Dans le registre du dramatique, pour tuer le temps, ce salaud, demande donc à un bon copain de te dégoter deux bouquins de son choix. Des folios, par exemple – les ptits feuillets pliables qu’on trouve, communément, sur les étagères des WC des ménagères de moins de cinquante balais – pour une expérience inédite et amusante. Dès que tu tiendras les deux objets en main, feuillette les, l’un après l’autre, d’une attitude que tu voudras lasse, et fort peu intéressée. Sur un des bouquins, au passage d’une page TOTALEMENT aléatoire, sans même, le moins du monde, chercher à être discret (pour quoi faire ?), retiens en, pour toi-même, la première phrase. Puis, en baissant les yeux, tu prendras soin d’enregistrer, tant que tu y es, son numéro. In petto , toujours.
Reprends ensuite ton feuilletage, comme si de rien n’était. Pour bien les retenir, et être certain de ne rien en oublier, relis une fois en ta mémoire, silencieusement encore, la phrase et le foliotage, que tu viens de sauvegarder dans ton vieux neurox irradié.
Aussitôt les deux volumes parcourus en entier, sans y avoir porté plus d’attention, tends-les, en retour, à ton pote. En les tenant, un dans chacune de tes mains. Et prie-le de bien vouloir poser la sienne, de main, sur le bouquin de son choix. Si il opte pour l’ouvrage dont tu connais une phrase, donne-le-lui. Et garde-toi l’autre. Sous-entendu «Tu as choisi le livre que TU VOULAIS que je te donne.»
Logique.
Si, d’aventure, il posait sa main sur l’autre bouquin, garde celui-là pour toi. Et tends-lui le premier. Sous-entendu, cette fois-ci, «Tu as choisi le livre que TU VOULAIS que je garde.»
Tout aussi logique.
Dans les deux cas, il estimera donc avoir choisi quelque chose. Pris une décision, quoi. Mais, en réalité, pas du tout. Puisque c’est le bouquin que tu voulais, qui se retrouvera entre ses mains. Celui dont tu connais une phrase, une seule, et son numéro de page aussi, hé hé.
Remet-toi à feuilleter, du début, l’objet, complètement inutile, que tu tiens encore entre tes mains. Celui dont tu ne connais absolument queud. Pas trop vite, mais sans même y jeter un œil. Et propose, en même temps, à ton perroquet d’ami, de dire «Stop !» dès qu’il le désirera. Adapte, sensiblement, la vitesse de ton feuilletage, à celle de ses synapses. Il doit prononcer le mot demandé, avant que tu n’aies atteint la fin du bouquin.

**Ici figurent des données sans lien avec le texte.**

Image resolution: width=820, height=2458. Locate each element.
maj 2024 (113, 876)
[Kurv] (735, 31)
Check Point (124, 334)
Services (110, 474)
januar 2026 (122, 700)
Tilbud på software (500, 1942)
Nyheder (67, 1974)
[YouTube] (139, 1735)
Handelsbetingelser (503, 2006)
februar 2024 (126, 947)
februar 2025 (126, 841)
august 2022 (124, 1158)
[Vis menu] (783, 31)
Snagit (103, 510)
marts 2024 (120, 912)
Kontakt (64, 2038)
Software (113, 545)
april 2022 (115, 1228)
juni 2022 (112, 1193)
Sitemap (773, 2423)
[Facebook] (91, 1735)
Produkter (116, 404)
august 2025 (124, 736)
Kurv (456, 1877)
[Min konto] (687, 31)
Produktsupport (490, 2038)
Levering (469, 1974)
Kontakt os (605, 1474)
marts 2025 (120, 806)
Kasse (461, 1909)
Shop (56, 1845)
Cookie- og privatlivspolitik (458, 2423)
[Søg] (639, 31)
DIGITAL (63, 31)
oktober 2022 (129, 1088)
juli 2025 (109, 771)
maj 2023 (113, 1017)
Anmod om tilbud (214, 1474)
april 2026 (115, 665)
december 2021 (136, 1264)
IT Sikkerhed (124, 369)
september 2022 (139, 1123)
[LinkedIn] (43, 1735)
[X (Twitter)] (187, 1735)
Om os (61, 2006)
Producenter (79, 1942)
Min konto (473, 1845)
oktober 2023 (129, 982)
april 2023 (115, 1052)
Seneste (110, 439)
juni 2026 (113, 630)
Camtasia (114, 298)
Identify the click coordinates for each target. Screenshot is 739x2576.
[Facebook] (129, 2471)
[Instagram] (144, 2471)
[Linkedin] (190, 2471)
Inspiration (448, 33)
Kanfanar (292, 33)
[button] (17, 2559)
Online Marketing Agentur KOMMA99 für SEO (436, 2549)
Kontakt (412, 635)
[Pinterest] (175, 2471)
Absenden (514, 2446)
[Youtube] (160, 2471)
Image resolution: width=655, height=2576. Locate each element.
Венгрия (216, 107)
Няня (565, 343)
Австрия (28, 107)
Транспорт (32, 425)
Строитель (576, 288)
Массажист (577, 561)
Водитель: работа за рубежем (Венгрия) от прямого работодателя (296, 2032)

Dès le mot magique prononcé, interromps, comme réclamé, le plus soudainement possible, ton feuilletage. Et plonge le nez dans les deux pages ouvertes.
Tu y lis le numéro de page 256 ?
Intéressant, intéressant... Mais parfaitement inutile. Quel était, déjà, le foliotage que tu venais de mémoriser à l’instant ? 125 ? Ah bon ? Alors, annonce «125» le plus naturellement du monde. En mentant effrontément à ton pote. Qui n’y verra, une fois encore, que du feu. Demande-lui donc, alors, de trouver la fameuse page 125 du bouquin qu’il tient, lui, entre les mains. Et de lire la première phrase de cette page, en silence, dans sa tête. Puis de te regarder, bien droit dans les yeux.
Prends l’air profondément subjugué par ce que tu as l’air de lire dans ses yeux. Et, enfin, du prestige, annonce-lui, avec exactitude, la phrase que tu te remémores. Comme si tu étais en train de la lire, dans son esprit à lui.
Deux misdirections, des plus basiques, me diras-tu. Et pourtant, abracadabra ! Voilà l’intellect, comme l’entendement, de ta victime, bluffés, tous les deux. En même temps. Et pour pas un rond.